● PROBLEM TO SOLVE
Beneath this instruction is a block of data; output from it exactly the lines that run from the one containing "Given: Open the Библиотека tab" through the one containing "812x523 pixels.", inclusive.

● DATASET EXTRACT

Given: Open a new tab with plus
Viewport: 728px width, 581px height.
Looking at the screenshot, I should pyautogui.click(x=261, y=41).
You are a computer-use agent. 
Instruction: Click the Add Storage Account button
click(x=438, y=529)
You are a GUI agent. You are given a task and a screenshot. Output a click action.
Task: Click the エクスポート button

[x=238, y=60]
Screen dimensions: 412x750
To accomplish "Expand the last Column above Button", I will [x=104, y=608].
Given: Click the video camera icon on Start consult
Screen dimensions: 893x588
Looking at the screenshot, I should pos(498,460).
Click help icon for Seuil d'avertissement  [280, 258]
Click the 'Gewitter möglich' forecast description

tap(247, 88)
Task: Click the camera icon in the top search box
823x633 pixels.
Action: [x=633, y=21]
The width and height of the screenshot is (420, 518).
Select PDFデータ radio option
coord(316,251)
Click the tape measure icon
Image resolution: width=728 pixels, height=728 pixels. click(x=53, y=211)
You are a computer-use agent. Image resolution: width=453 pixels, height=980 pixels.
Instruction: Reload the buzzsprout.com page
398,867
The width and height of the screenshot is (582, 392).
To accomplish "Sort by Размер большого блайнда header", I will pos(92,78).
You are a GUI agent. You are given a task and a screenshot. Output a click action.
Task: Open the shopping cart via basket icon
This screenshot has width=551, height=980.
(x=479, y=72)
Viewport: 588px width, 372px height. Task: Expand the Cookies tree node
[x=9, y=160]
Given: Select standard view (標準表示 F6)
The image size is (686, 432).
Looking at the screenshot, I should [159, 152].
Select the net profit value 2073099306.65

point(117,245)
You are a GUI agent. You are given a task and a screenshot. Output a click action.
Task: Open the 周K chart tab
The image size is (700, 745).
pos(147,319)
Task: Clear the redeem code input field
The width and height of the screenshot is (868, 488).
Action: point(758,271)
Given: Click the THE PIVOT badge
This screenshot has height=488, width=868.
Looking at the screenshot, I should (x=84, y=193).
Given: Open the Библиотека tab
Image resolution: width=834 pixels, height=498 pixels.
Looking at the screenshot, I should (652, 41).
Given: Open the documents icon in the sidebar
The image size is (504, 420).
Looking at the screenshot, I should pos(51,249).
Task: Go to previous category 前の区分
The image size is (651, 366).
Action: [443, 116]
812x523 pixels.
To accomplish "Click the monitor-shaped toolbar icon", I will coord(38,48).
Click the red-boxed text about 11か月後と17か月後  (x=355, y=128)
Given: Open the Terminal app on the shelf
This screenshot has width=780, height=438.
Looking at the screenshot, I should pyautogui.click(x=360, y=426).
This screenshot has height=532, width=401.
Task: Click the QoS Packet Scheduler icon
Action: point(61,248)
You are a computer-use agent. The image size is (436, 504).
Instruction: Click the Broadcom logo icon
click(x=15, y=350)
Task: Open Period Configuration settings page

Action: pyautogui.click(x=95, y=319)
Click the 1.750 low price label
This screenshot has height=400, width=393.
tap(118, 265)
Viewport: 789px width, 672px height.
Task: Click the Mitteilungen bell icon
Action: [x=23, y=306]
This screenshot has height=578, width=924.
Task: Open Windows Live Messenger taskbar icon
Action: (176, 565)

● ANSWER TO THIS TASK
Given: Open the Библиотека tab
Image resolution: width=834 pixels, height=498 pixels.
Looking at the screenshot, I should (652, 41).
Given: Open the documents icon in the sidebar
The image size is (504, 420).
Looking at the screenshot, I should pos(51,249).
Task: Go to previous category 前の区分
The image size is (651, 366).
Action: [443, 116]
812x523 pixels.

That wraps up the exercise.